Расхититель виновато ежится.
— И какая ж у тебя перспектива? — интересуется он, шумно прихлебывая чай. — Так все и будешь в бегах?
— Я, собственно, не считаюсь в бегах.
— А где ж ты считаешься?
— Понимаете, как получилось, — спешит удовлетворить его любопытство расхититель. — Завели групповое дело. Чувствую, могут до меня добраться. И тут один умный человек посоветовал: пока, говорит, ты по делу никто, лучше исчезнуть, чтобы тебя вообще не было. Раз не обвиняемый, то розыск объявлять не станут. А там следствие закончится, суд пройдет, и можно всплыть на поверхность — в другом, конечно, месте.
— Опять паштеты жрать.
— Хоть бы детей увидеть! Мать без меня умерла… — оборачивается расхититель к молча слушающему Томину. — Так, знаете, горько!..

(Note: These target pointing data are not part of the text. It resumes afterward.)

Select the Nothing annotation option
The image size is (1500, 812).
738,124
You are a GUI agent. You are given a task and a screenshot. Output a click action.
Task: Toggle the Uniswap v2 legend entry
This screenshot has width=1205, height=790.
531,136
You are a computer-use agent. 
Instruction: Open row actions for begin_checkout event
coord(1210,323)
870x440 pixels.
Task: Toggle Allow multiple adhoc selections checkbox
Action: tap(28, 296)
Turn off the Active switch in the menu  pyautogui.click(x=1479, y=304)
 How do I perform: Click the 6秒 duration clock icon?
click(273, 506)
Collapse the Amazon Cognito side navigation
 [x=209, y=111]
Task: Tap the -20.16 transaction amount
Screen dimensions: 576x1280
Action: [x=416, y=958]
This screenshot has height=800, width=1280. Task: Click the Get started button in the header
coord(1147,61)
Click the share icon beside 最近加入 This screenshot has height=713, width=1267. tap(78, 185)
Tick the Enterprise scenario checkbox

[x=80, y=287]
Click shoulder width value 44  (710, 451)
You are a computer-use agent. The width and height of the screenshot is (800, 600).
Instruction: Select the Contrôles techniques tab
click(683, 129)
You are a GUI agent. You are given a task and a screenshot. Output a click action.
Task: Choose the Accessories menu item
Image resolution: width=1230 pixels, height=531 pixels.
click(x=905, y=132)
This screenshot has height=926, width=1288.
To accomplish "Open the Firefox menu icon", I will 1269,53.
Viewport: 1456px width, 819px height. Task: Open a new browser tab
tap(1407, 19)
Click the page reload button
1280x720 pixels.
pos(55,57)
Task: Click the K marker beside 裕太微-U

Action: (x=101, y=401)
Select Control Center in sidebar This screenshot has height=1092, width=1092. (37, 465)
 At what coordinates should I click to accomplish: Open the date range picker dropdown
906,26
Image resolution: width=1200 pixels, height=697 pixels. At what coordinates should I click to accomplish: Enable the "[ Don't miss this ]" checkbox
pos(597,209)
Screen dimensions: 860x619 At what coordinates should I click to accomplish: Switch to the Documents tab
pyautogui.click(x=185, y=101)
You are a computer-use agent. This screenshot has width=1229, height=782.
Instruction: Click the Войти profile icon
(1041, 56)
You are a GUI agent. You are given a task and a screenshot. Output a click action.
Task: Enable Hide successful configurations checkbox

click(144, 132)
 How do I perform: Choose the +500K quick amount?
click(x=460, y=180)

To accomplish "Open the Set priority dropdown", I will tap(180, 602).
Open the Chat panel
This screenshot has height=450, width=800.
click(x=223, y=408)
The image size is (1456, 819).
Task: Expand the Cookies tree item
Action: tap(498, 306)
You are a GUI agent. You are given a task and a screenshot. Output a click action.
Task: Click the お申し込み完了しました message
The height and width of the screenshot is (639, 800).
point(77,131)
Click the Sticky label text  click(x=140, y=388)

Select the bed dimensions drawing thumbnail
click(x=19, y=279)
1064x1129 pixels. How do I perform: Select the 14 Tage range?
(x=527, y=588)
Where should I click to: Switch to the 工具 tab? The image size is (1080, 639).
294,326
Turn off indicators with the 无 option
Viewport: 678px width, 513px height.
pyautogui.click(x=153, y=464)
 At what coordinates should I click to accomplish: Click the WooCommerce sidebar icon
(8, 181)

— Про это у меня есть, — уголовник задирает штанину. — Нет, на правой. Во, — приподнимает он ногу.
Надев очки, расхититель опасливо наклоняется и читает:
— «Солнце всходит и заходит, а в душе моей темно».
В холле звонит телефон.
— Мне не могут, — вздыхает расхититель.
— Тоже, — говорит Томин.
Уголовник идет к телефону и снимает трубку:
— Кого надо?.. Ты?! Ты где?.. Валяй, встречаю! — Он направляется в кухню, где радостно объявляет: — Марш по комнатам! Кореш зайдет, незачем его видеть.
— Что вы, мы не интересуемся! — горячо заверяет расхититель.
Томин молча наливает себе чай и уходит.
— Ты, может, не интересуешься, а сядешь, тряхнут — и начнешь вспоминать.
— Конечно, конечно, так благоразумней. — Расхититель тоже удаляется.
В квартиру настойчиво, несколько раз подряд звонят. Томину из комнаты слышно, как татуированный топает к двери и раздается громкий голос Мусницкого:
— Здорово! Все дома, нет?
— Чего надо? Я передам! — хочет поскорей спровадить его уголовник.
— Нет, срочно общий вопрос… — Мусницкий стучит к расхитителю, тот не откликается.
— Выходи оба! — гаркает уголовник.
Томин с соседом выходят. Мусницкий здоровается с ними за руку.
— Квартира эта мне нужна. Придется вам переехать.
— Абзац! — перебивает уголовник. — Несогласны!
— Да рядом, в соседний дом!
— Несогласны!
— Эту площадь требует исполком! Завтра утром чтоб были готовы! — непререкаемо заканчивает Мусницкий и выходит из квартиры.
Тут как раз на площадке останавливается лифт. Однако при приближении Мусницкого створки кабины захлопываются, она трогается вверх. Этажом выше, зверовато оглянувшись, из нее выскакивает щуплый мужичонка. Выжидает, пока лифт займет Мусницкий и спустится на нем. Затем сходит по лестнице к двери, где его ждут.
У кабинета директора ДЭЗа толпится народ. Выскакивает рассерженный гражданин:
— Это не прием населения — это обман населения! Разгильдяи! Бездельники!
«Следующий!» — звучит голос из динамика под потолком.
В кабинет проходит старушка.
— Что у вас? — не глядя, спрашивает Мусницкий. Жалобщики ему надоели хуже горькой редьки. Прирожденный хам, он глумится над зависимыми от него людьми: — Течет на пол, говорите, — подставьте ведро.
— Стара я ведра таскать.
— Выбирайте: могу отключить, чтобы не текло. А раковин нет.
— Но я персональный пенсионер! Мне восемьдесят четыре года!
— Тем более. Пора уж перестать затруднять людей.
— Что вы сказали?! Я в газету напишу! В райком! Найдем на вас управу!
— Ищите, ищите! — Нажатием кнопки Мусницкий включает автоматического секретаря, который громко провозглашает в коридоре: «Следующий!»
Оскорбленную старушку сменяет холеный мужчина в замшевом пальто.
— Михаил Аркадьевич! Зачем же вы в общей очереди? — ахает Мусницкий. — Вот образец нашей скромности и демократизма! Чем могу?
— Дверь лифта грохает. Жена раздражается. По утрам от этого лязганья не в состоянии спать.
— Ай-я-яй! Бедняжка Анна Андревна!..
— Уже стену китайским ковром завесили — не помогает. Не знаю, что делать!